Schuler: Ich habe großen Respekt vor allen, die hart arbeiten, denn das normale Leben ist nicht immer ein Zuckerschlecken. Ich weiß, wie es ist, einen handwerklichen Beruf auszuüben, wie hart das sein kann und wie es ist, einen anstrengenden Alltag zu haben. Du stehst früh auf und kommst sehr spät nach Hause. Denn dein Tag ist erst zu Ende, wenn du den Auftrag beim Kunden abgeschlossen hast. Überstunden sind die Regel und keiner jubelt dir dafür zu. Deswegen weiß ich zu schätzen, dass ich mein Hobby zum Beruf machen durfte. Wir Fußballer haben sehr viele Privilegien, für die wir verdammt dankbar sein sollten.
Gibt es Fähigkeiten eines Tischlers, die Du auch im Sport, insbesondere im Fußball, gut anwenden kannst?
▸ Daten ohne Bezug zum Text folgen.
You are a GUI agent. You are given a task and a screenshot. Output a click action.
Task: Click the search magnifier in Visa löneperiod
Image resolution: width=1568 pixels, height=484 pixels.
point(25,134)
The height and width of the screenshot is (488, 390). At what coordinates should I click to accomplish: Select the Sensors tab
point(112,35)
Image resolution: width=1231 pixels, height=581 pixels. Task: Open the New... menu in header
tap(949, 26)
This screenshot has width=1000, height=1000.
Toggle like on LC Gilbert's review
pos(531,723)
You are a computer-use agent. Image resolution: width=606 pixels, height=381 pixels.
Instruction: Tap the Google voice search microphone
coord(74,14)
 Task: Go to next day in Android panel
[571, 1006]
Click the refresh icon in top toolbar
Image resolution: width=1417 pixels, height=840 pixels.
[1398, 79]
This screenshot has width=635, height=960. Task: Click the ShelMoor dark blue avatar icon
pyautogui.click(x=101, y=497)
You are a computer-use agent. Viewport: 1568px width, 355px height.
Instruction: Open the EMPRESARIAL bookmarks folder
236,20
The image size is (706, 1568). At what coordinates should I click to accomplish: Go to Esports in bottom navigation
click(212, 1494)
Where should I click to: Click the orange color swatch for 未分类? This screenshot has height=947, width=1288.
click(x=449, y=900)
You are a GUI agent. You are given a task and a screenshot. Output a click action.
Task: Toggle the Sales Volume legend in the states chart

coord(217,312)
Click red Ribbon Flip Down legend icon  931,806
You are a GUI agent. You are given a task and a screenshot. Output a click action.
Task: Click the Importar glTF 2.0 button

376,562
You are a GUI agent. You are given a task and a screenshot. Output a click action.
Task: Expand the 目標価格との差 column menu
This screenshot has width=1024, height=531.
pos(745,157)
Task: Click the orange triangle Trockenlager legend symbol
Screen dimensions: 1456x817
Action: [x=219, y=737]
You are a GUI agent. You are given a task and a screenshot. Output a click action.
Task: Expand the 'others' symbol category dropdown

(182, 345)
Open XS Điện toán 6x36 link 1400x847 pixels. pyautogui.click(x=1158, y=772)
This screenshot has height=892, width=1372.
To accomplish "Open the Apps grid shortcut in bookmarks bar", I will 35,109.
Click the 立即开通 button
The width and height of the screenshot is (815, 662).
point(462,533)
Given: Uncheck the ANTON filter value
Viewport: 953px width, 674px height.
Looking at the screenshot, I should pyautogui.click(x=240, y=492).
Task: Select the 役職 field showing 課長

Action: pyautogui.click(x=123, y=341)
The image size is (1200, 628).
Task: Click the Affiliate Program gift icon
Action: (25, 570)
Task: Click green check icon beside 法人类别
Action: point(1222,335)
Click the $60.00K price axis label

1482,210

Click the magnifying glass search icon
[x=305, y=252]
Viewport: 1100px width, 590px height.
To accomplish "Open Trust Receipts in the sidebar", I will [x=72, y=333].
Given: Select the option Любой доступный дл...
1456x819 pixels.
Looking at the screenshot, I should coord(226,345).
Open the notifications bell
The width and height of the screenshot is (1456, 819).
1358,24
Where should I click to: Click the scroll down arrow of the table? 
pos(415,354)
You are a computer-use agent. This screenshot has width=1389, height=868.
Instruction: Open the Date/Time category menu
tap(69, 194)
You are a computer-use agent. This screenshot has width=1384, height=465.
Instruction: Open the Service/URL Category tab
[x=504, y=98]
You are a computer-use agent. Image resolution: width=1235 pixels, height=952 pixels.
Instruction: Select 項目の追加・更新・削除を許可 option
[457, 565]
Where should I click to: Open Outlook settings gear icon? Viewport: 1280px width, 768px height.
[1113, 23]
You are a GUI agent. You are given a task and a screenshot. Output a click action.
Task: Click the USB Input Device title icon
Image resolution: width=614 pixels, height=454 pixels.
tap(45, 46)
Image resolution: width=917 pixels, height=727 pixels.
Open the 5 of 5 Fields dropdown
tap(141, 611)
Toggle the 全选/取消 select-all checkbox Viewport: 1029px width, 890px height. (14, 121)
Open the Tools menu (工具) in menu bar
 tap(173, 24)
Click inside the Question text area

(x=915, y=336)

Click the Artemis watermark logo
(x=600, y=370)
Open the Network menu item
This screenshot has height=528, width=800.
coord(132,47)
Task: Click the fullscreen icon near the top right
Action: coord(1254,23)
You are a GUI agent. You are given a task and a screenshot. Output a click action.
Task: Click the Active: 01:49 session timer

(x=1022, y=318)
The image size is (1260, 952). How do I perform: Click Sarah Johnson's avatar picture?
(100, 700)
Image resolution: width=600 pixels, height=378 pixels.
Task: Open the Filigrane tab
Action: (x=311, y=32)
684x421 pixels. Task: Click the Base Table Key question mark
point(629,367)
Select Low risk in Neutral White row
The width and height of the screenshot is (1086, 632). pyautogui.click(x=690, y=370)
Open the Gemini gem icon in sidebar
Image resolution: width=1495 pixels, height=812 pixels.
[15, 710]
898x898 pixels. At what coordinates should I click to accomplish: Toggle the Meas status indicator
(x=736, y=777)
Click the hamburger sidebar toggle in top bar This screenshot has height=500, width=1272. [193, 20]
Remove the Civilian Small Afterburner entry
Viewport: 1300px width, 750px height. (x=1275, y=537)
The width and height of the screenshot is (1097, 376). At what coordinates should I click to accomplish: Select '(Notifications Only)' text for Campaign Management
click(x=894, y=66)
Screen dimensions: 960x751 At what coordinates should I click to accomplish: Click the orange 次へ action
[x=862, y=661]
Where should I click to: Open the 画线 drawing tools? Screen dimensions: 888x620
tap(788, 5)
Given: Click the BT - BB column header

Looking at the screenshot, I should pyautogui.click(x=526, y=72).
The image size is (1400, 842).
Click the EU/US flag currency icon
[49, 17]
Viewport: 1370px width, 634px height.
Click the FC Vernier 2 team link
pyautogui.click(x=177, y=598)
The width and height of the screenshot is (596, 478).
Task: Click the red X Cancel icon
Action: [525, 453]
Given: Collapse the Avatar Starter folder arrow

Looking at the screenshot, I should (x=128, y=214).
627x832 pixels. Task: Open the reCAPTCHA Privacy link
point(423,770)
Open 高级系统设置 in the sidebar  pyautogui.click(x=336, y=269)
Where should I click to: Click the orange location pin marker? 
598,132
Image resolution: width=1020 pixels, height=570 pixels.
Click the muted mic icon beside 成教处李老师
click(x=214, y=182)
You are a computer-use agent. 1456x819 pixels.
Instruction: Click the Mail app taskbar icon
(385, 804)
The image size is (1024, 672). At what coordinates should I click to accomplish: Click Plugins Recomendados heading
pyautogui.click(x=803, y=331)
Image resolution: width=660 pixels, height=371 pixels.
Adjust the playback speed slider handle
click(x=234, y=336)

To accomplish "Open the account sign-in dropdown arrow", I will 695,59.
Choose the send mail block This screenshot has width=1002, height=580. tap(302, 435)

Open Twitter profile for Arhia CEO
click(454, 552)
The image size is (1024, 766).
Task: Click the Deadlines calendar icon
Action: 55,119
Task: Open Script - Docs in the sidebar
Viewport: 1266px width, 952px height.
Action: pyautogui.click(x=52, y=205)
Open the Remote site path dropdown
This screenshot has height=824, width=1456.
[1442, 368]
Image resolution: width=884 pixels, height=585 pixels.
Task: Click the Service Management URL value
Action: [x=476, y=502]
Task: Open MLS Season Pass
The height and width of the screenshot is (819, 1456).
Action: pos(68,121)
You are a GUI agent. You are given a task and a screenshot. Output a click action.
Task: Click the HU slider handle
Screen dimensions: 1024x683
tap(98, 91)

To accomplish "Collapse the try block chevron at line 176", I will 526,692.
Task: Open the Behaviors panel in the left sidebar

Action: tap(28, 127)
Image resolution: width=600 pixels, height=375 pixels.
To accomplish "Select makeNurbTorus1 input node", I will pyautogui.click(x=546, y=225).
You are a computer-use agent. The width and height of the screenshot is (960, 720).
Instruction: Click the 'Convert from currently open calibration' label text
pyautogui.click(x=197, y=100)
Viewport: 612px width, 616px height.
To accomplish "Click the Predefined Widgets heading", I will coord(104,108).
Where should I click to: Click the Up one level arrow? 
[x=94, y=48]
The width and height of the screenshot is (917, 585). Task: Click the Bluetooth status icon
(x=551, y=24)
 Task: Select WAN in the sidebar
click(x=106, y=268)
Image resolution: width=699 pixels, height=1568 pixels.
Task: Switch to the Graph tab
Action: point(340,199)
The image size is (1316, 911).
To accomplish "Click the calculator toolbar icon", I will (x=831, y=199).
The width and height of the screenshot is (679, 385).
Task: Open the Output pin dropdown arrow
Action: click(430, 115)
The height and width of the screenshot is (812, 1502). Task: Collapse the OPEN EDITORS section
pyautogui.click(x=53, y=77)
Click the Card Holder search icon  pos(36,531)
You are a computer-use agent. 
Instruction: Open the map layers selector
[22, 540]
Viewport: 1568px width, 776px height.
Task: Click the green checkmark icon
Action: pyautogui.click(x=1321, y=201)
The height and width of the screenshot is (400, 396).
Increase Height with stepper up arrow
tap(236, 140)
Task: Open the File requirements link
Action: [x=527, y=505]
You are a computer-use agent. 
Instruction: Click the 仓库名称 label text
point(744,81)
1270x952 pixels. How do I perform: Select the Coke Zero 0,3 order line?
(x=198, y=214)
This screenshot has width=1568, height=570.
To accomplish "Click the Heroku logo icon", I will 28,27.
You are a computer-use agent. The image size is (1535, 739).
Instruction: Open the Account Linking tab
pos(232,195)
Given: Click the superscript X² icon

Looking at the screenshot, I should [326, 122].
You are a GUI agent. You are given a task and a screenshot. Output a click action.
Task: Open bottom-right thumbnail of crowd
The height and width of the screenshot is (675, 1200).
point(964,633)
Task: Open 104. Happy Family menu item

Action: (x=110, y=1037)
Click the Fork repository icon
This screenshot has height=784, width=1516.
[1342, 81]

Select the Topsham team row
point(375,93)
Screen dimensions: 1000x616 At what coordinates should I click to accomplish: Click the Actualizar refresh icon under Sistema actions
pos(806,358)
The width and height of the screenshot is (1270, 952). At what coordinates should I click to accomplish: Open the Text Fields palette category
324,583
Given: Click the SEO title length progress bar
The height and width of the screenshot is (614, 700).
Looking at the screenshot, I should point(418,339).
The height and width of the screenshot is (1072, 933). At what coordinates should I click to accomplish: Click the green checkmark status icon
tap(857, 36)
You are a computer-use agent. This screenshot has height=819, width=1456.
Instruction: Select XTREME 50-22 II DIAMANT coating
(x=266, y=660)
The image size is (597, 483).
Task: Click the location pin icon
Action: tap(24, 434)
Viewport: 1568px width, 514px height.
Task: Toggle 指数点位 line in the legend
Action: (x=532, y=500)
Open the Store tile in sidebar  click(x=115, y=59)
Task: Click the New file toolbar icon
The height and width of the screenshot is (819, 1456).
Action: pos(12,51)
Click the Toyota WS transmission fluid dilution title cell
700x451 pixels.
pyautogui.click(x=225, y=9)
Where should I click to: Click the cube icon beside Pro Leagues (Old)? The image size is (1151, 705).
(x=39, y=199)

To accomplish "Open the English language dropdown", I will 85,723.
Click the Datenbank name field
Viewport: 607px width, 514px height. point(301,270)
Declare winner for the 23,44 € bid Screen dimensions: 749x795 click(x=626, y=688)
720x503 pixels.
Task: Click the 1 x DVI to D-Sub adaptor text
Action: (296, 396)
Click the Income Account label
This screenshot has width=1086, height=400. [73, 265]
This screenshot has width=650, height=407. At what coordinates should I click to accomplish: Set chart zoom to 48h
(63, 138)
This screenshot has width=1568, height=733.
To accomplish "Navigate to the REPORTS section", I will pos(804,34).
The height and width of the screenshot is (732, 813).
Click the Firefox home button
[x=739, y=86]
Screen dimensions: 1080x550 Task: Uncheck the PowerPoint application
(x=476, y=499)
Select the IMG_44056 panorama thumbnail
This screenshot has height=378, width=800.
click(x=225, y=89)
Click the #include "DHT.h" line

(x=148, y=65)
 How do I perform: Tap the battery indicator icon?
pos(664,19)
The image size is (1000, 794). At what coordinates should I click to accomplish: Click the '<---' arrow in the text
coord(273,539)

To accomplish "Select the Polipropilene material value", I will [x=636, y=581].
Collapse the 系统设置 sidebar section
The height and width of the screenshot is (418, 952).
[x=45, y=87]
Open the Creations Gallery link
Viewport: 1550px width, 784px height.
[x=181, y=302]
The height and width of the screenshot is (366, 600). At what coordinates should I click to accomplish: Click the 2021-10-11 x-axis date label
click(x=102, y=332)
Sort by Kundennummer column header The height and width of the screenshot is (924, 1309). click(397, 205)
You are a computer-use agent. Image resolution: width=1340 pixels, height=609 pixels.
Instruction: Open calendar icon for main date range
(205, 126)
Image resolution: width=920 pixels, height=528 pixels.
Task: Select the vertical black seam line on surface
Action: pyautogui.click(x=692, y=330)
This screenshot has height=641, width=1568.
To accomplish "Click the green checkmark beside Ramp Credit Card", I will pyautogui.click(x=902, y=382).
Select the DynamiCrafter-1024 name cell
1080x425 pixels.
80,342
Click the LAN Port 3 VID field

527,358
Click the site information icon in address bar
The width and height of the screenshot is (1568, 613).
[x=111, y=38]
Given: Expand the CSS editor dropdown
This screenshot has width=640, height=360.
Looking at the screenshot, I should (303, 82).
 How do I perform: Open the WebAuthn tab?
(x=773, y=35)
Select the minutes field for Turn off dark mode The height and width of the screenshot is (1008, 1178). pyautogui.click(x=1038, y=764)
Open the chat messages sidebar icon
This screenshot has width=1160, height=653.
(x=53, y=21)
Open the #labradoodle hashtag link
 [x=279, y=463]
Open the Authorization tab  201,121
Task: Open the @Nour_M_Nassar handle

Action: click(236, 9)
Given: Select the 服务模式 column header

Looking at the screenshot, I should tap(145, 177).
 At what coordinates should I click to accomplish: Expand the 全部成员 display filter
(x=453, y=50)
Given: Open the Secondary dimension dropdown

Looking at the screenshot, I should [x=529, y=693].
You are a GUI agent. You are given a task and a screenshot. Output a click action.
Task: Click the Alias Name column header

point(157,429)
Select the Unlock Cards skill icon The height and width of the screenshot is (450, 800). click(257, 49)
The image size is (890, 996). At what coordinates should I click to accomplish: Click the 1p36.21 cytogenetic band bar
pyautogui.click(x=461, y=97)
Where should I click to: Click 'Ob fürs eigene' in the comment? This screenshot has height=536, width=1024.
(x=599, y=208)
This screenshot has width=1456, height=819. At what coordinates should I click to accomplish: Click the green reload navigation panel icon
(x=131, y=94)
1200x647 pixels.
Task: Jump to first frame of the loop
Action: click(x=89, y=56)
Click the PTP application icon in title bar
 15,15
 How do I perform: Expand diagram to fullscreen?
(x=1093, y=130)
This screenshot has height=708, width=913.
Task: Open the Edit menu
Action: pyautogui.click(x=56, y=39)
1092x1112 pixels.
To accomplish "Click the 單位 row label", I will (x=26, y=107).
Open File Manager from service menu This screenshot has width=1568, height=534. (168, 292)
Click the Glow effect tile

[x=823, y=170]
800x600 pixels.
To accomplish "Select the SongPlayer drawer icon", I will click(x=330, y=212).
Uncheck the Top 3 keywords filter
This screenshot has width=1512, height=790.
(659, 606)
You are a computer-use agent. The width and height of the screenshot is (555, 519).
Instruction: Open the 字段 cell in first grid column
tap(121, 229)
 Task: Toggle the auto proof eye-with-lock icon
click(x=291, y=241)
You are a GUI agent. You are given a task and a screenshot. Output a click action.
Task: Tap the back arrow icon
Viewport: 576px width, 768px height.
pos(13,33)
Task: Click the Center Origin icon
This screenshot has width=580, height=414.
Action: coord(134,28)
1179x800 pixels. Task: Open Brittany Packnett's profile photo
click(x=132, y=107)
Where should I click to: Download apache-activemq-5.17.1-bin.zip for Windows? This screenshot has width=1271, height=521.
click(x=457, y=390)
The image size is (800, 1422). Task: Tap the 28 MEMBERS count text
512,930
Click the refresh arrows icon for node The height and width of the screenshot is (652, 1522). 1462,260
Schuler: Vor allem Durchhaltevermögen. Nicht nur in der Kombination aus Ausbildung und Fußball, auch später im Beruf musst du an bestimmten Projekten so lange dranbleiben, bis sie fertig sind – auch wenn es mal schwieriger wird. Es ist auch von Vorteil, dass ich hart anpacken kann. Wenn ich daran zurückdenke, wie ich damals die schweren Plattenmaterialen von den LKWs abladen musste, hat mir das hinsichtlich des Krafttrainings im Profisport bestimmt geholfen.
Hat es sich für Dich gelohnt, eine Ausbildung abzuschließen, nachdem Du jetzt eine andere Karriere eingeschlagen hast?
Schuler: Auf jeden Fall! Ich habe so viel gelernt, was mir keiner nehmen kann. Ich habe nach wie vor viel Spaß daran, mit Holz zu arbeiten und kann mir selbst Möbel zimmern, wenn ich möchte. Und wer weiß, vielleicht steige ich nach meiner aktiven Fußballkarriere wieder in den Beruf ein.
Könntest Du Dir auch vorstellen, einen anderen Beruf nach der aktiven Karriere auszuüben?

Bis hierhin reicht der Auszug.